For U.S. Senate, McGinty is the best person for job
The U.S. Senate race in Pennsylvania between Democrat Katie McGinty and incumbent Republican Pat Toomey is perhaps the most closely watched of all the marquee battles that could swing control of the chamber this year. It is the most expensive, with $120 million being spent, and comes close to the presidential race in its levels of down-in-the-gutter acrimony.
Probably only residents of secluded monastic retreats have not seen the ads that portray Toomey as a heartless pawn of Wall Street who would turf families out of their homes in a heartbeat, or the spots that drop hints about alleged McGinty corruption and suggest she may once have dabbled in the dark arts of lobbying.
Voters have every reason to count the hours until this spectacle reaches its end. It is a race between two candidates coated in mud.
When you take a deep breath and clear away the sludge, however, you can see each brings virtues and defects to the race. But we feel one is a better choice to stand up for the interests of the commonwealth and this region in Washington, D.C., and, if Hillary Clinton becomes president-elect Tuesday, help break at least some of the gridlock on Capitol Hill – that would be Katie McGinty.
The second-youngest of 10 children in a working-class Phildelphia family, McGinty has never held elected office before, but she has a varied background in government, having been an environmental adviser to Bill Clinton and Al Gore during the Clinton administration, serving as secretary of the Pennsylvania Department of Environmental Protection during the tenure of Gov. Ed Rendell, and was briefly chief of staff for Gov. Tom Wolf. But perhaps more importantly, she has a number of promising and detailed ideas that, if she can help move them forward on Capitol Hill, would offer a measure of relief to working familes, students and seniors.
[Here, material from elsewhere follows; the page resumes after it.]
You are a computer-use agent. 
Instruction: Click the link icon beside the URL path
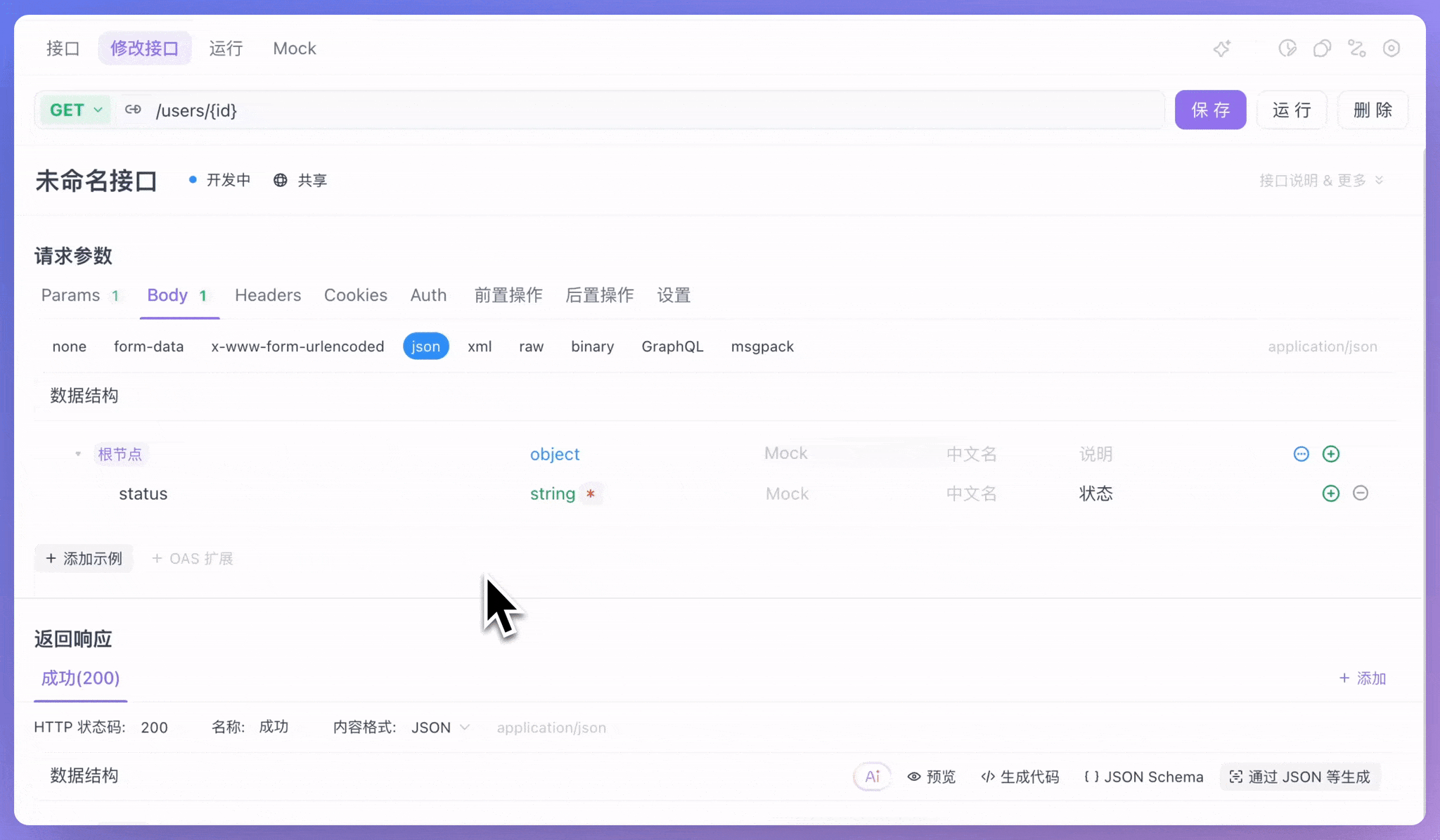click(x=133, y=110)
Recognizing the critical importance of education for the growth of our state and national economy, McGinty supports the Obama administration initiative that would make attendance free at community colleges for two years, and lower the cost of going to colleges and universities by prioritizing federal support for those that limit or freeze tuition hikes. She also opposes efforts to make Social Security subject to the gyrations of the stock market, turn Medicare into a voucher program, or the repeal of the Affordable Care Act, which would throw the health care market into chaos.
We don’t share her antipathy to the Trans-Pacific Partnership, a trade deal awaiting ratification that, in our estimation, would create jobs in this country and allow us to have greater leverage in growing Asian markets. Opposition to it has been one of the few areas where McGinty and Toomey agree.
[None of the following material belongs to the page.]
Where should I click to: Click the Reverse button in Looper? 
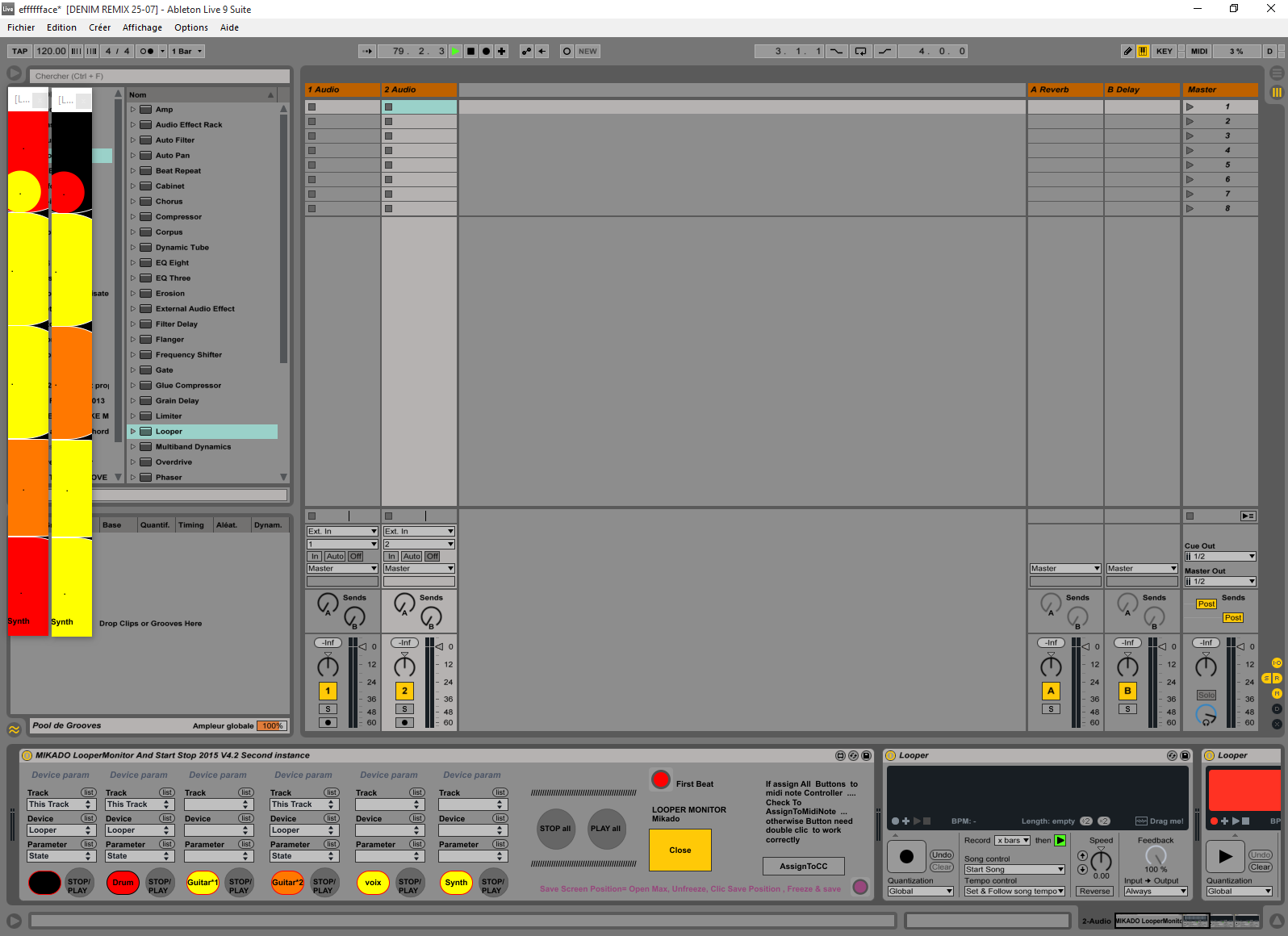1094,892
After being narrowly elected as part of a GOP wave in the 2010 midterm election, it was gratifying Toomey did not take up the mantle of blinkered, uncompromising social conservatism that had been carried by Rick Santorum, Pennsylvania’s Republican senator from 1995 to 2007. And Toomey’s efforts in 2013 to strengthen background checks for gun purchases in the wake of the massacre at Sandy Hook Elementary School in Newtown, Conn., were commendable. But we wish Toomey would advocate further steps when it comes to gun control, such as banning the sale of assault weapons.
Disappointingly, the senator has not been a profile in political courage this election season – with hours to go before Election Day, he still refuses to say whether he backs Donald Trump, desperately walking a tightrope to keep onboard both Trump supporters and GOP regulars less enamored of the party’s standard bearer. It’s been cringeworthy to behold.
If Trump becomes president, McGinty would be a check on his most abhorrent proposals. If Clinton becomes president, McGinty could help push her better ideas toward becoming law. Maybe we’d get a full complement of justices on the Supreme Court, too. These are reasons enough for voters to support McGinty.